Really Technical Stuff
It is no big secret why we use the term “biomechanics” when we speak of the spine. The reality of the spine and its function is that it is a piece of complex machinery. We see the application of levers, pulleys, and fulcra in the stress distribution function of the spine. For example, take the small weight of a can of soup. Hold it tightly to your body wall and appreciate how light it is. Now fully extend your arm and try to hold the can parallel to the ground. Can you feel the difference in the stress at your shoulder? The same weight, just over a longer lever, increases the stress at the fulcrum. In this case the lever is your arm and the fulcrum is the shoulder girdle.
The spine is a machine which also depends on material science.
We describe functions such as tensile strength, shear, and hysteresis when we speak of the intervertebral disc. The disc also acts a hydraulic system as it involves a centrally located viscous fluid surrounded by an outer ring. So, what happens to the risk of back injuries if we increase shear at the disc while we simultaneously increase the length of the lever arm?
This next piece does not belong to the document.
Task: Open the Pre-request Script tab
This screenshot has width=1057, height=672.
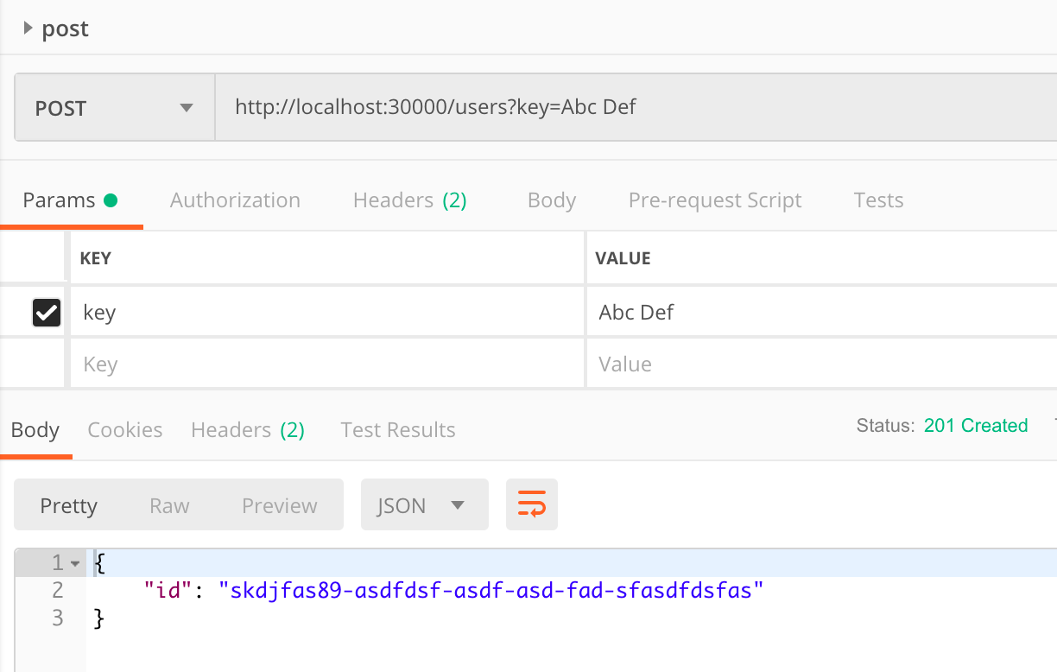Action: point(715,200)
How does that play into the risk for back injury? What about repetitive compressive loading and unloading?
What we are really seeing is the spine is the primary initiator of body motion and support during tasks. If you look at the same soup can, the stress was increased at the shoulder girdle, not just the shoulder itself. The reason for this distinction is that the shoulder cannot function against gravity without a base of support (a pulley). That base is the coordination of muscle contraction and joint stability through the neck, shoulder joint structures, upper back/rib cage, and the involved muscles. To take this one step further, the lat muscle (latissmus dorsi) is a strong muscle with broad spinal attachment originating at the pelvis and inserting into the upper arm.
We use these same properties during our daily tasks. When we work with a computer mouse, how extended is our arm and for what length of time? Is our head rotated to one side? Are we sitting at the desk for prolonged periods of time during the day? All of these factors work to determine soft tissue flexibility. Now what happens over the weekend when we are more active and engage in tasks that require bending and reaching and lifting? Is it any wonder that most patients report acute back pain without significant trauma?